FactorCatalog V2 takes a more robust approach to grouping factor profiles from multiple models with the grouping occuring after all factor profiles have been collected. The updated procedure
is designed to be used to investigate potential solutions for creating models for very large datasets using subsets of the data. The algorithm is described as:
1. Specify your hyper-parameters: samples_n, batches_n, models_n, random_seed, correlation_threshold, factors_k
2. For each batch in batches_n.
3. Create a subset dataset using samples_n randomly selected values from V/U.
4. Created a batchSA instance of models_n, using random_seed and factors_k.
5. Add each output factor to the FactorCatalog (factor model_i, fit_rmse, factor_i, H)
6. Once all batches are completed, cluster the factor collection using a constrained k-means cluster function.
7. Score the models based upon a heuristic, such as the sum of (cluster_cor_avg*cluster_members)
8. Evaluate the clustered profile matrix, using the cluster centroid values, using the complete dataset.

§ **Information shown**:
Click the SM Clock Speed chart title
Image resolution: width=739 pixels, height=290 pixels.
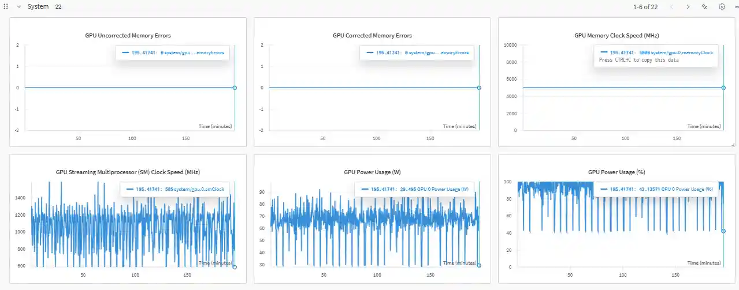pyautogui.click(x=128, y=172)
---
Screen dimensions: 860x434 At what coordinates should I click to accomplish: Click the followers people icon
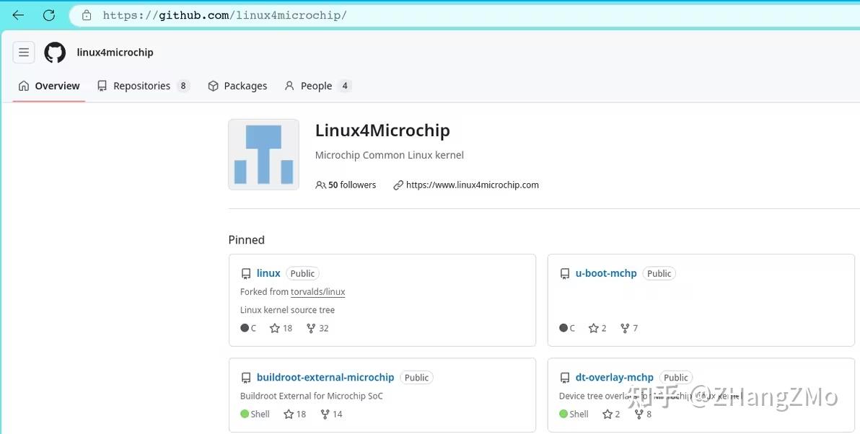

§ **Problem set**:
- a) Retype the FactorCatalog V2 description, starting at "3. Create a" and ending at "fit_rmse, factor_i, H)".
- b) Answer these from the FactorCatalog V2 description:
(i) What kind of function is used to cluster the factor collection once all batches are completed?
(ii) From what are the samples_n values randomly selected to create a subset dataset?
(iii) On what dataset is the clustered profile matrix evaluated?

§ **Task-by-task results**:
- a)
3. Create a subset dataset using samples_n randomly selected values from V/U.
4. Created a batchSA instance of models_n, using random_seed and factors_k.
5. Add each output factor to the FactorCatalog (factor model_i, fit_rmse, factor_i, H)

- b)
(i) A constrained k-means cluster function.
(ii) From V/U.
(iii) The complete dataset.